ЗТ:
Не знала, но видела близко-близко… Случилось это во время Парада победы.АЛ:
?!ЗТ:
Сперва надо сказать о том, что о победе сообщили ночью, хотя слухи ходили давно… Толпы летели в сторону Красной площади. Все были такие счастливые! На последние деньги мы покупали мороженое и дарили солдатам… Тогда американское посольство находилось еще на Моховой. Рузвельт к этому времени уже умер, из посольства поприветствовать собравшихся вышла его вдова. Как все орали! На балконах играли музыканты. Многие танцевали, пели песни. С кем только мы в эту ночь не обнимались!Разговор о стихах
Как-то мы с ней беседовали о самом знаменитом мандельштамовском стихотворении.
Как, к примеру, понимать «хватит на полразговорца»? Значит, на целое не приходится рассчитывать. И половины может не быть.
Чувство такое, что воздух кончился. Поэтому не различить голоса стоящих рядом и земля уходит из под ног.
И вообще – не ощущения, а какие-то обрывки: не чуя… не слышны… припомнят… Зато кремлевский горец виден отчетливо, как на парадном портрете.
Оттого и сказано про голенища. Уверенный такой блеск. Сразу понятно, что генералиссимус твердо стоит на ногах.
Мандельштам сравнивает «наши речи» и его «слова». У нас-то они шаткие и расплывчатые, а у Сталина безусловные и неколебимые.
В этих стихах удивительна конкретность. Шагов именно десять. Разговорца половина. Не просто сапоги, а уже упомянутые голенища.
Такая квадратура круга. С одной стороны, безмерность и зыбкость, а с другой – абсолютная точность.
Какое отношение это имеет к литературе? Конечно, всякая тирания имеет отношение к литературе, но у поэта на этот счет есть добавление.
Не думал ли Мандельштам о том, что все уже круг авторов и читателей. Что еще немного – и поэзия превратится в диалог двух-трех человек.
Так что «наши речи» могут быть поняты буквально. Вот, к примеру, на улице он встретил коллегу и захотел почитать ему стихи.
Они остановились, словно для того, чтобы обсудить погоду, а на самом деле разговаривают о главном.

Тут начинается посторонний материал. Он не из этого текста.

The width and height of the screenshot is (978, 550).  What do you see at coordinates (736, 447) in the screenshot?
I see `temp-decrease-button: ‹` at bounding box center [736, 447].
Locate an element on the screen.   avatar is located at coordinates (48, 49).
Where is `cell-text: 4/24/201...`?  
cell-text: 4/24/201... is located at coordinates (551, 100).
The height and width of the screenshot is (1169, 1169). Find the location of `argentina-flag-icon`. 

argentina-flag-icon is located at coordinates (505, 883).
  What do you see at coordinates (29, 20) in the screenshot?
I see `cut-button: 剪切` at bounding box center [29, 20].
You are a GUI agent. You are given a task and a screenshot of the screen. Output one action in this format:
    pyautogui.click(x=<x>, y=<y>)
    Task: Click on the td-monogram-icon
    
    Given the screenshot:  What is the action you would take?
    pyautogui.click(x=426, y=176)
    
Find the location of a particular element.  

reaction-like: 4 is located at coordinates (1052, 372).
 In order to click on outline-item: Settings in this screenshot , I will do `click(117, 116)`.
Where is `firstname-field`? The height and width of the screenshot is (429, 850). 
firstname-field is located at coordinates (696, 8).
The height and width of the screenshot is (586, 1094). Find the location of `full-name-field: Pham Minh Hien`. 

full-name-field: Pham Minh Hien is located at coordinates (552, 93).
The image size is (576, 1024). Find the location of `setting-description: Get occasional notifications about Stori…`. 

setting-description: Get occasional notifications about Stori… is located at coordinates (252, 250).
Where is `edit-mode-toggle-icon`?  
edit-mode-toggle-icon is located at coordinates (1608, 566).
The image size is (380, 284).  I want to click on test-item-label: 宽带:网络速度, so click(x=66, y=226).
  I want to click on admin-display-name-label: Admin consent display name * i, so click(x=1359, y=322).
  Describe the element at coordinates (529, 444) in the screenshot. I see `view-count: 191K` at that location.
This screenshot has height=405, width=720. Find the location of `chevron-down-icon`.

Может, Мандельштам читает эти крамольные строки? По крайней мере, лицо собеседника говорит о том, что произошло нечто непоправимое…
Помимо современников-собеседников есть еще собеседники в прошлом. Ведь произведения такого масштаба всегда стоят на прочном фундаменте.
Уж не Блока ли тут надо вспомнить? А также ветер, снег, плакат «Вся власть Учредительному собранию» и двенадцать вооруженных людей.
Там ведь тоже никто никого не слышит. Можно сказать, не чует страны, и, ведомый неясной силой, слепо идет через снег.
«Четыре» стоят «десяти» и «полразговорца». С той лишь поправкой, что расстояние чуть увеличилось, а слов практически не осталось.
Рука Москвы
Кремлевского горца Зоя Борисовна видела с того же расстояния, с которого его описал Мандельштам. Если поэт разглядел голенище, то ей бросилась в глаза рука.
На параде Победы студенты Архитектурного шли рядом с трибуной. Она изумилась, что Сталин конопатый и у него узкий лоб.
Еще больше ее поразило то, что вождь все время поворачивается, но его рука остается на месте.
Нет, конечно, объяснение тут несложное, но для того, чтобы с ним примириться, следует слишком многое пересмотреть.
Шагая в колонне вместе с однокурсниками, для этих мыслей нет времени. Тут и двух-трех десятилетий может не хватить.
Начнем с того, что Сталину трудно долго держать на весу руку, а стоять ему нужно не один час.
Вот какой-нибудь умелец и предложил: давайте поможем нашему лучшему другу перетерпеть его встречу с народом.
Пошли даже на то, чтобы на время поступиться принципом социалистического реализма. Все же часть тела еще никогда не получала такой самостоятельности.
Воображаете эти хлопоты? Сперва ее втайне приносят и укрепляют, а потом она вырастает вместе с фигурами на трибуне.
Все бы удалось наилучшим образом, если бы Сталин время от времени не отвлекался. Начнет разговаривать со своим соседом – и сразу виден механизм.
Уже и неясно, от чьего имени рука приветствует население. Уж не забыла ли она о своем хозяине, подобно Носу или Тени?
Впрочем, не станем в этот сюжет вовлекать Гоголя и Шварца. Достаточно того, что у нас есть Мандельштам.
Кукла Сталин
Не висит ли мир на ниточках? Не управляет ли им кукловод? Эти ее мысли можно было бы назвать фантазией, если бы они не пересекались со стихами Мандельштама.